» Problem description
Pictures in the data should be dropped; transcribe exactly the lines from the one that has "Task: Click the rewind double-arrow button" through the one that has "Given: Click the".

» Raw data
┄┄┄┄┄┄┄┄┄┄┄┄┄┄┄┄┄┄┄┄

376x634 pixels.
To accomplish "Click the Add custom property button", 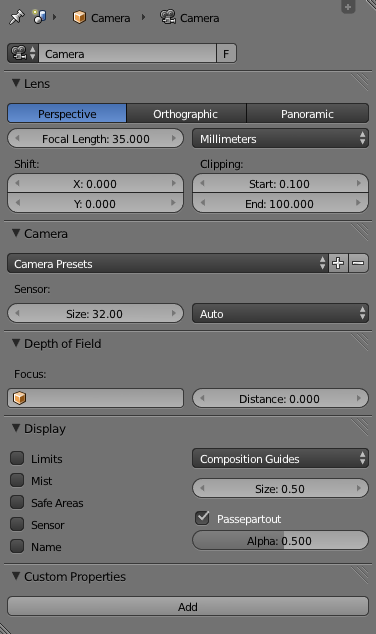I will point(188,607).
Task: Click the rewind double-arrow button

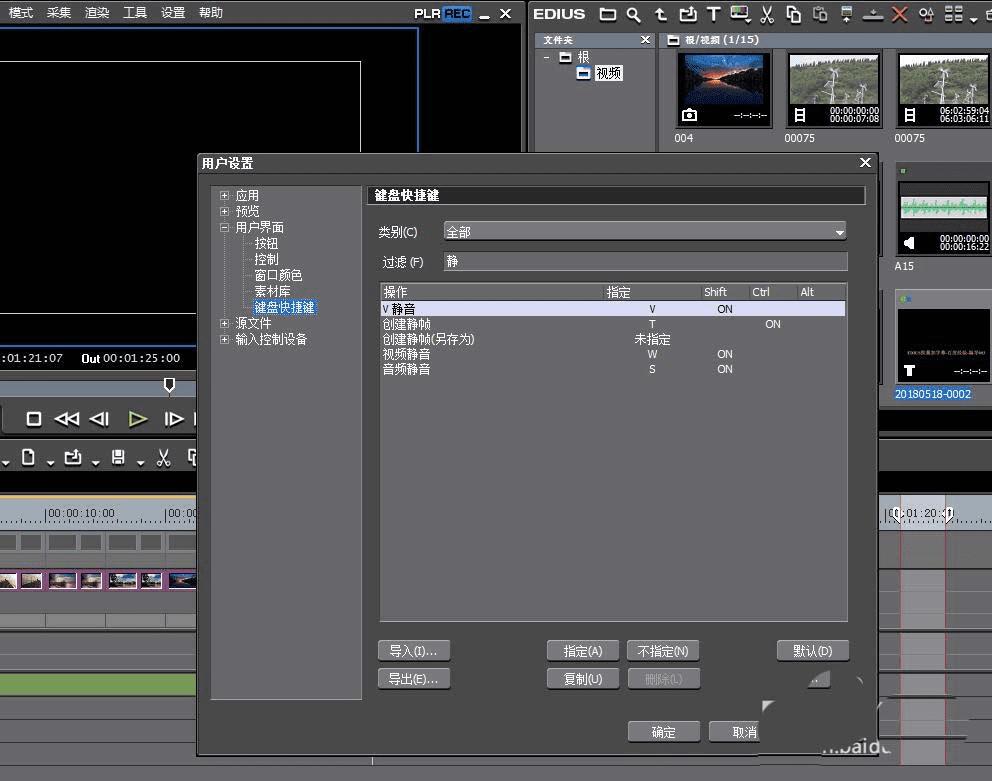Action: pos(67,419)
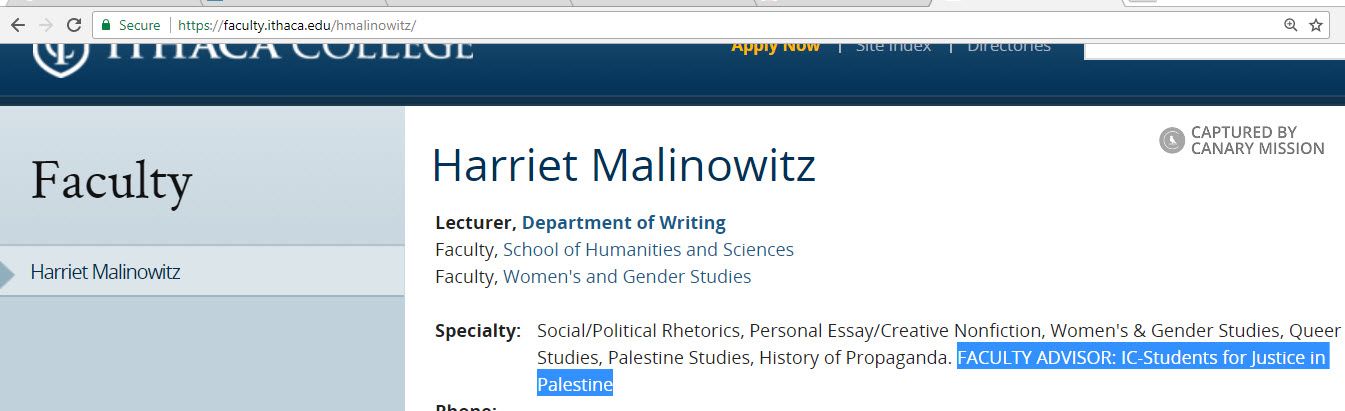The image size is (1345, 411).
Task: Click the browser forward arrow
Action: [45, 25]
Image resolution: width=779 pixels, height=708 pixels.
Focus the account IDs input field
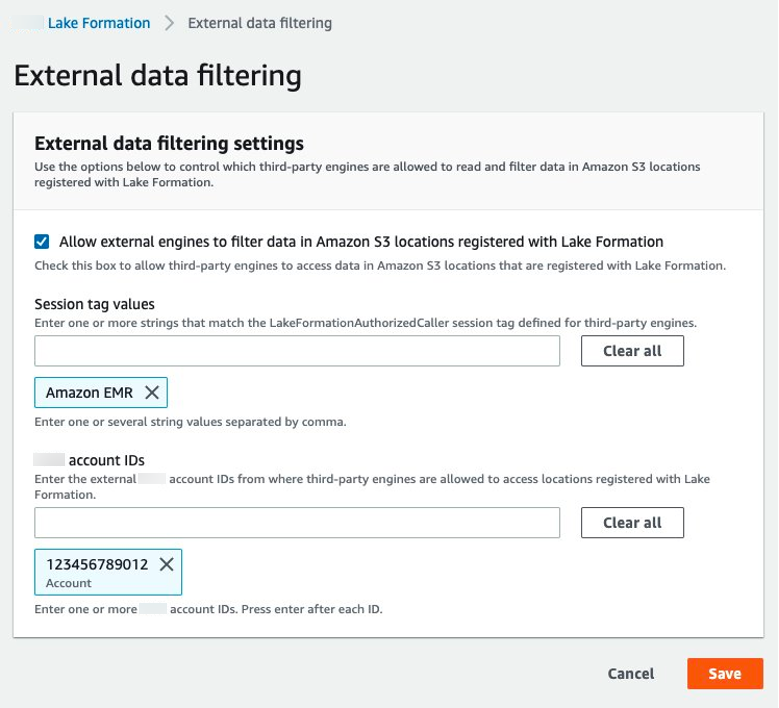[297, 523]
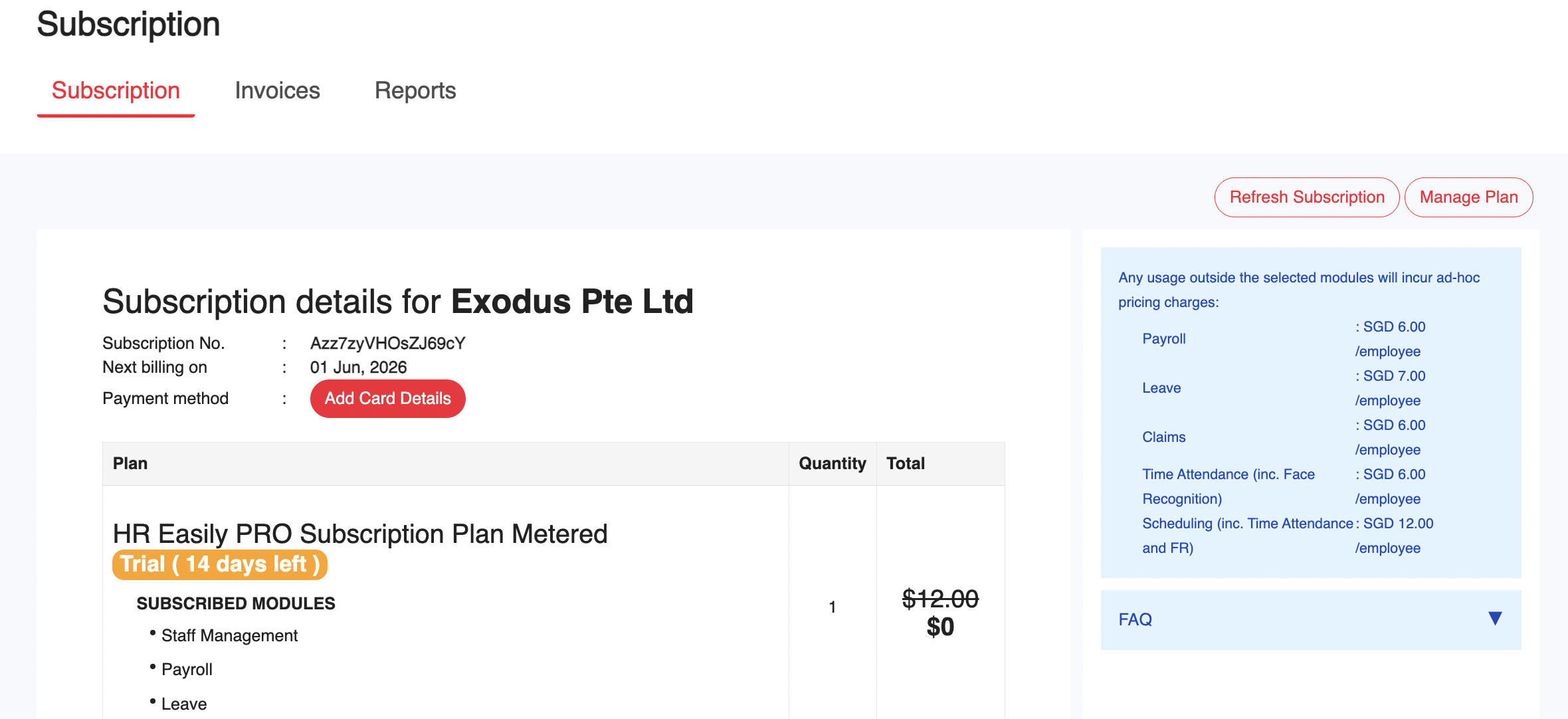This screenshot has width=1568, height=719.
Task: Switch to the Invoices tab
Action: 277,90
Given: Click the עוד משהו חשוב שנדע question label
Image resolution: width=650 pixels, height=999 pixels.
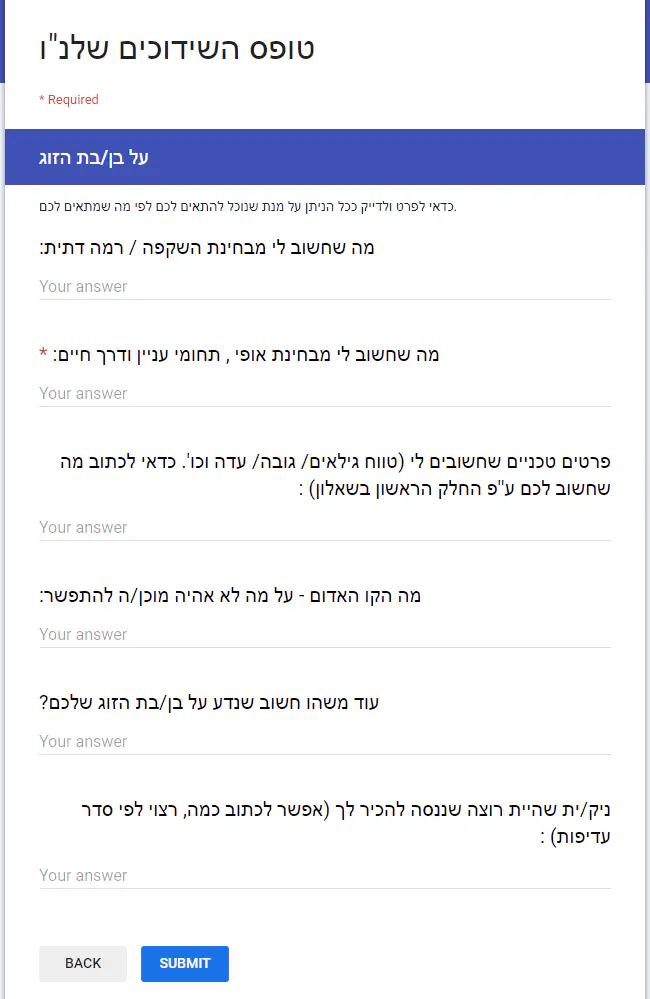Looking at the screenshot, I should pyautogui.click(x=209, y=703).
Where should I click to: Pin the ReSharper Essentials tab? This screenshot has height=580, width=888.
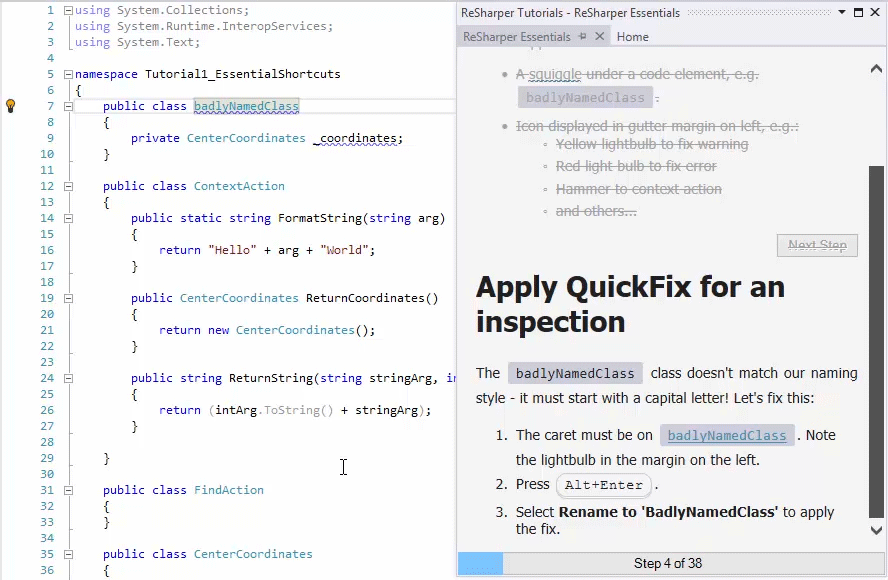[583, 36]
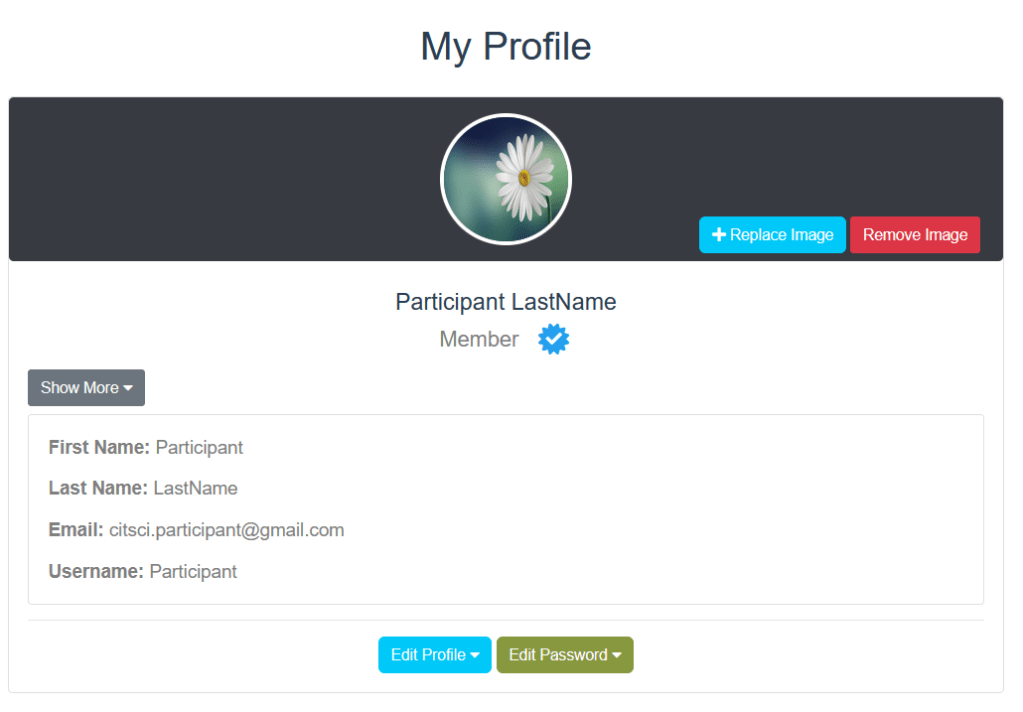This screenshot has height=712, width=1023.
Task: Click the Participant LastName display name
Action: 506,302
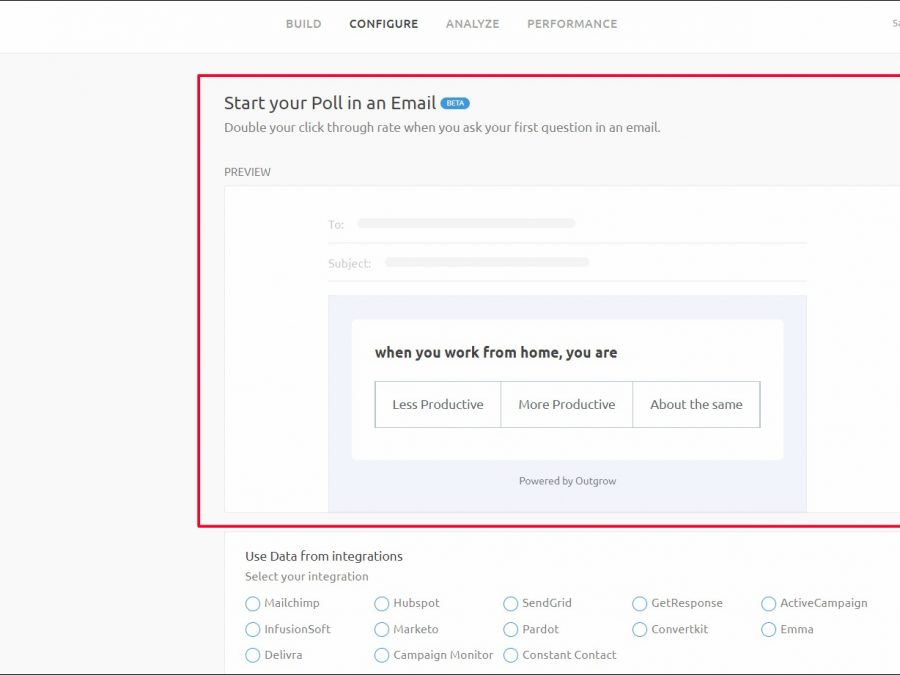
Task: Choose the More Productive poll option
Action: click(x=566, y=404)
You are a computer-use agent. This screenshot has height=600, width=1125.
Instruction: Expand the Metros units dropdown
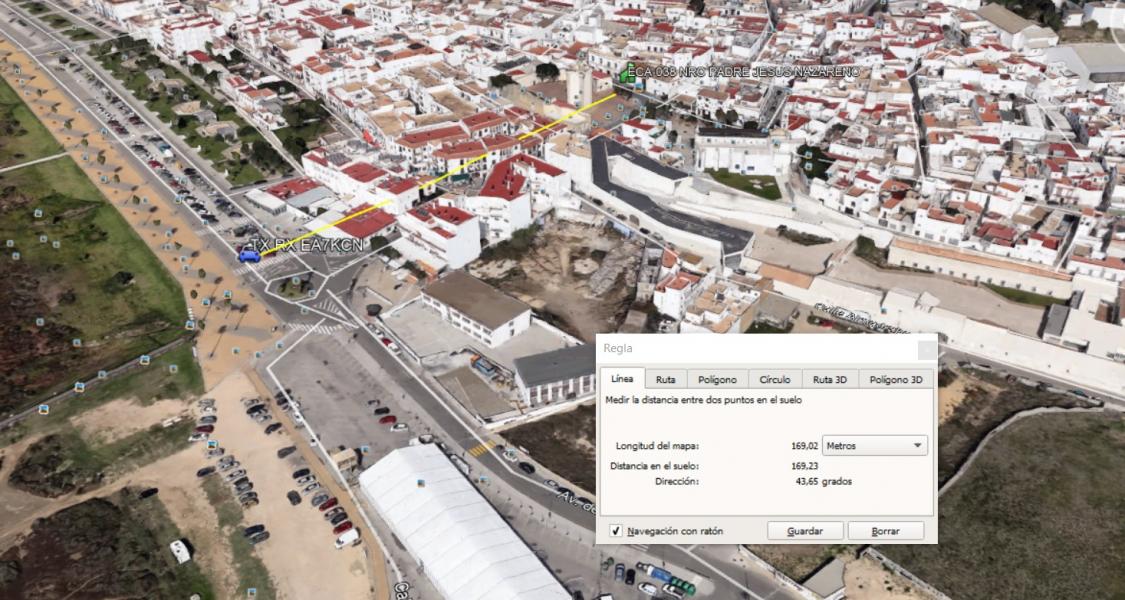click(874, 446)
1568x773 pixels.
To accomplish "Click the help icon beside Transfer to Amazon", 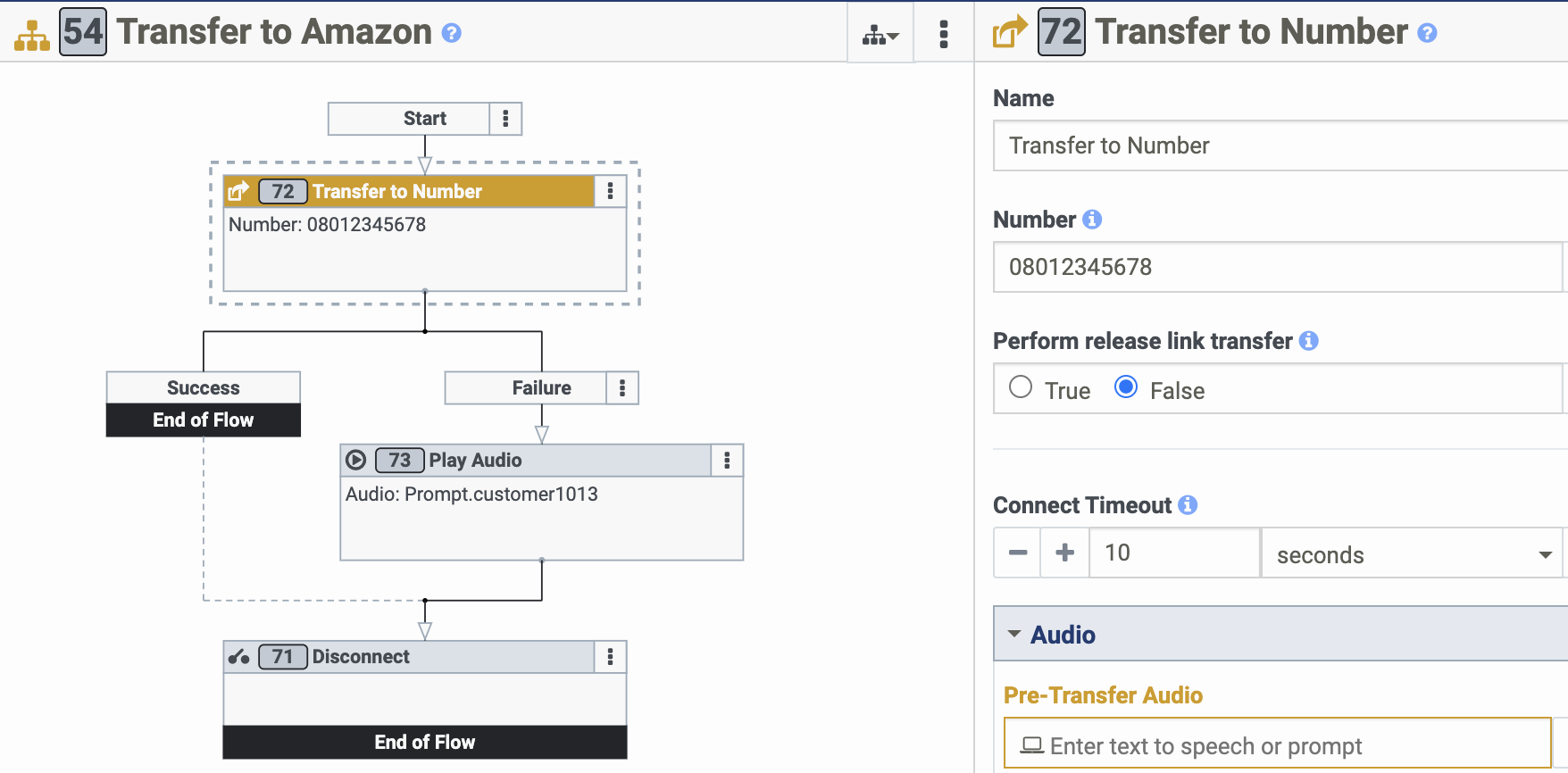I will tap(452, 33).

┄┄┄┄┄┄┄┄┄┄┄┄┄┄┄┄┄┄┄┄

» Exercise response
Task: Click the rewind double-arrow button

Action: pos(67,419)
The image size is (1345, 411).
Task: Click the browser forward arrow
Action: [45, 25]
Image resolution: width=779 pixels, height=708 pixels.
Focus the account IDs input field
[297, 523]
This screenshot has width=1568, height=719.
Task: Switch to the Invoices tab
Action: 277,90
Given: Click the עוד משהו חשוב שנדע question label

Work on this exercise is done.